QUESTIONS TO ANSWER:
• A. According to the Vine Street Hill Cemetery text, in what year did the cemetery take on that name?
• B. Write the next part of the Vine Street Hill Cemetery text, starting after its final sentence.

TEXT PASSAGE:
Cemetery in Hamilton County, Ohio

Vine Street Hill Cemetery is a notable nonprofit cemetery located at 3701 Vine Street, Cincinnati, Ohio. The cemetery was originally known as the German Evangelical Protestant Cemetery on Carthage Road or just Carthage Road Cemetery, located three and one half miles from the City of Cincinnati.

== History ==
Members of the German Evangelical Reform Churches of St. Peter and St. Paul of Cincinnati founded the cemetery, now known as the Vine Street Hill Cemetery in 1849. On February 26, 1850, the first land for the cemetery was purchased from Samuel West. In August 1882 additional land was purchased from F. Feldman and S. West.

The cemetery was originally known as the German Evangelical Protestant Cemetery on Carthage Road or just Carthage Road Cemetery, located three and one half miles from the City of Cincinnati. The name of Carthage for this section of the road starting north of Glenmary Avenue was changed to Vine Street after the suburb of Clifton was annexed to Cincinnati in 1896.

The original and main entrance to the cemetery is 3701 Vine Street and the cemetery became known as the Vine Street Hill Cemetery in 1941.

The German-American architect-builders George and August Brink of Cincinnati designed the chapel located in the center of the cemetery. Cost estimates for the new chapel complex was $15,000 as reported in an article appearing in The Inland Architect in 1884. The German Evangelical Protestant Cemetery Chapel was named to the National Register of Historic Places on February 28, 2008. The chapel's architectural details and craftsmanship expands knowledge of the work and contributions of German-American architects-builders and the specific contributions of George and August Brink to late nineteenth century Cincinnati.

George and August Brink are also credited for the remodeling of John Hauck's home on Dayton Street in Cincinnati. John Hauck was a prominent German-American brewer in Cincinnati and his home is now a museum within the Dayton Street Historic District.

DATA EXCERPT:
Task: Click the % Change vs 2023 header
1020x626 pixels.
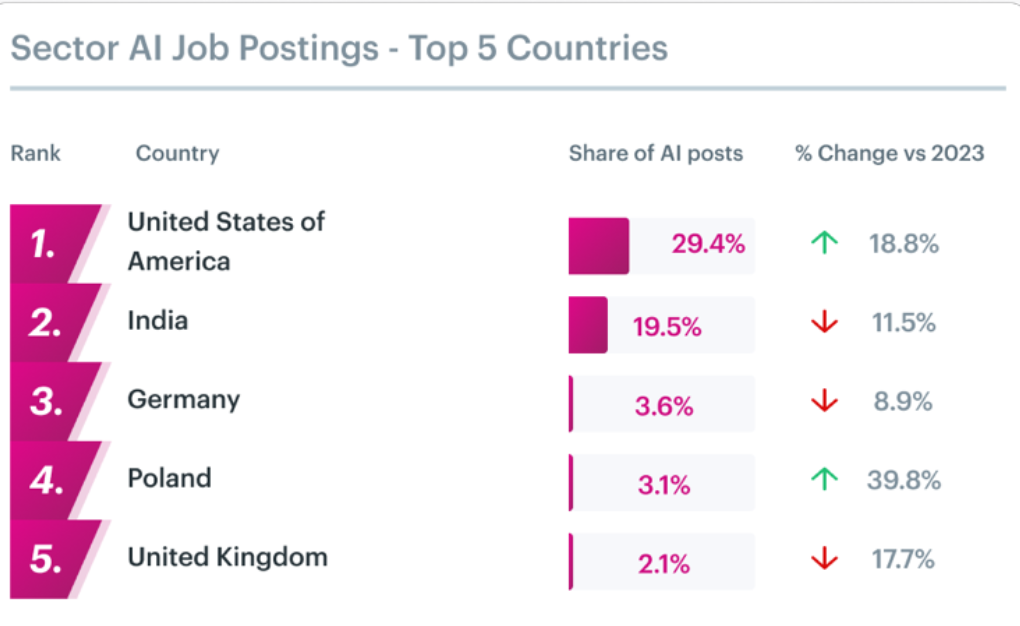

WRITTEN RESPONSES:
• A. 1941

• B.
== Notable burials ==

- August Bloedner, designer of the 32nd Indiana Monument
- August "Garry" Herrmann, Cincinnati politician, owner of Cincinnati Reds, chairman of the National Baseball Commission
- Nick Altrock, Major League Baseball player
- Edward William Boers, Medal of Honor recipient
- Phelps "Catfish" Collins, guitarist
- William Edward Voll (1893-1982), Pitcher for the Cincinnati Red Stockings

== Sources ==
- The Hamilton County Chapter of the Ohio Genealogical Society, Hamilton County, Ohio Burial Records. Volume Three; “Vine Street Hill Cemetery 1852-1977.” Cincinnati, OH 1991
- Segal, Alfred. Cincinnati Post & Times Star. “In Which We Report on 3701 Vine.” (June 30, 1962)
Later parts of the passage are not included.